OrangePi 6 Plus Review
Performance and Power Use
- Idle power draw (~15 W) is widely criticized as excessive for an SBC, especially compared to:
- Raspberry Pi 5 (~3 W idle),
- Intel N100/N150 mini-PCs (typically 5–8 W idle),
- Older x86 thin clients (~5–10 W total).
- Single-core performance appears roughly comparable to Intel N150; multi-core performance of the 12-core ARM SoC is substantially higher.
- Some note that many home workloads (streaming, routing, file serving, retro emulation) are more sensitive to single-thread performance than many cores.
- Others give counterexamples where heavy multithreaded tasks (e.g., Plex analysis) fully use many cores.
ARM SBCs vs x86 Mini PCs
- Many argue that at ~$200, x86 mini-PCs (N100/N150/N300, small Ryzen systems) are a better deal:
- Include case, PSU, storage, cooling.
- Much better OS and driver ecosystem; “just install a mainline distro.”
- Repeated N150/N300 recommendations are defended as pragmatic, not shilling: performance-per-watt is strong and GPU/drivers are mature.
- Some ARM users report smooth experiences on Rockchip-based boards and ARM VPSs, claiming they “just work” for common server workloads.
Software Support, Standards, and E-Waste
- Core complaint: non-mainlined kernels and board-specific hacks mean:
- Stale kernels, abandoned vendor images, fragile Google Drive downloads.
- Per-board device trees instead of standardized ACPI/UEFI.
- Several call such boards “e-waste” unless drivers are upstreamed; some propose avoiding any SBC without mainline support.
- ARM SystemReady/UEFI is seen as the path forward; a few boards (Pine64, Radxa, some Pi 4 setups) are cited as partial successes.

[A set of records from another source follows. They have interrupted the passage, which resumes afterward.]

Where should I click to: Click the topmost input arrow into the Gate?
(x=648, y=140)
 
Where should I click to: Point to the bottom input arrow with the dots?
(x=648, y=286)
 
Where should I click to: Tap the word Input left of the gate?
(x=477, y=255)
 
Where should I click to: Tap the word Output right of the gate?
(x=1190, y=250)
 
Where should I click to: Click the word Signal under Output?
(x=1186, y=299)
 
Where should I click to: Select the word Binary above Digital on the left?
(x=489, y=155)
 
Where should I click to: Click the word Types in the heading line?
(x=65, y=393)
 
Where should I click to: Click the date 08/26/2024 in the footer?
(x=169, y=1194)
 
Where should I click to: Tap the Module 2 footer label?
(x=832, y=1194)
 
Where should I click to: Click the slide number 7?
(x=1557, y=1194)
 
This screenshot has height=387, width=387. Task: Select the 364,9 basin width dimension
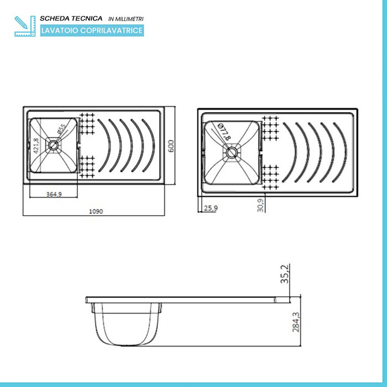click(x=52, y=195)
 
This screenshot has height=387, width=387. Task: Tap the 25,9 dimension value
click(x=210, y=208)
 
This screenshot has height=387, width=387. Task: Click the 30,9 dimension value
click(x=260, y=206)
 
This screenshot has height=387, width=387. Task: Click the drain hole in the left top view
click(x=53, y=145)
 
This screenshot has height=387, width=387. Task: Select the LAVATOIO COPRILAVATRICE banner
click(x=92, y=31)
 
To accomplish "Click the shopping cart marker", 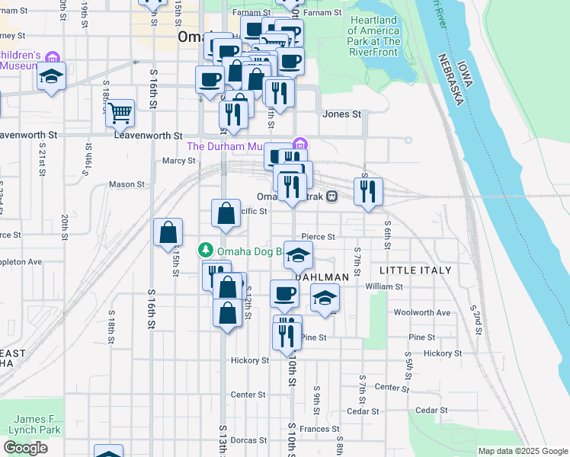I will pos(120,113).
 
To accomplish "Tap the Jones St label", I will pos(341,114).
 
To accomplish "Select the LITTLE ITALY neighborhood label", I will pos(415,270).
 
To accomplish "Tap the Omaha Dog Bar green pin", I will pos(205,250).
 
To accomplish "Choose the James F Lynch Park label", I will pos(36,424).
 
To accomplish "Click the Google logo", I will pos(25,448).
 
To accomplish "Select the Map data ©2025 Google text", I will pos(522,451).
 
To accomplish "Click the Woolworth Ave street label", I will pos(422,312).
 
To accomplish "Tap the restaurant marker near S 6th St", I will pos(368,192).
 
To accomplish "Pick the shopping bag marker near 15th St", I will pos(168,232).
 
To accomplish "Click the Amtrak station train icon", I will pos(331,197).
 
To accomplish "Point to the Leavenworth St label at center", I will pos(149,134).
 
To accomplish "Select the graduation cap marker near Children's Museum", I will pos(51,77).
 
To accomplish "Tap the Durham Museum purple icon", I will pos(300,145).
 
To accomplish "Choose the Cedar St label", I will pos(433,411).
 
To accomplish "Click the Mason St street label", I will pos(126,184).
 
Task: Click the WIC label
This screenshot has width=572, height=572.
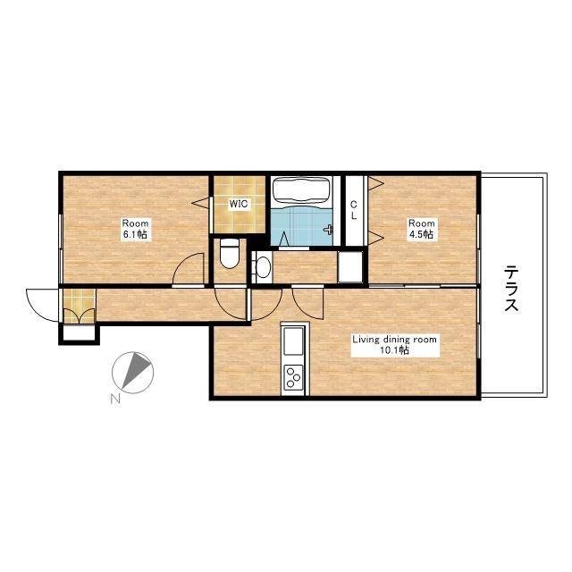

- CIX is reported to be working on kernel patches, but GPU/NPU support is still missing in mainline.
NPU and AI Acceleration
- 30 TOPS NPU is viewed skeptically:
- Often requires proprietary SDKs (e.g., NeuralONE) and custom stacks.
- RAM bandwidth/size limitations make such NPUs marginal for LLMs; CPU often beats them in practice.
- Common complaint that NPUs are “decorative” without robust, open drivers.
Use Cases and Positioning of ARM SBCs
- Some see the “sweet spot” of ARM SBCs as cheap, low-power, headless IoT/edge devices with GPIO, not near-desktop machines.
- Others appreciate ARM diversity (and dislike x86 dominance) and use ARM boards successfully in home labs.
- Multiple commenters say they’ve been burned by OrangePi (and similar) before and won’t buy again without clear, long-term, mainline support.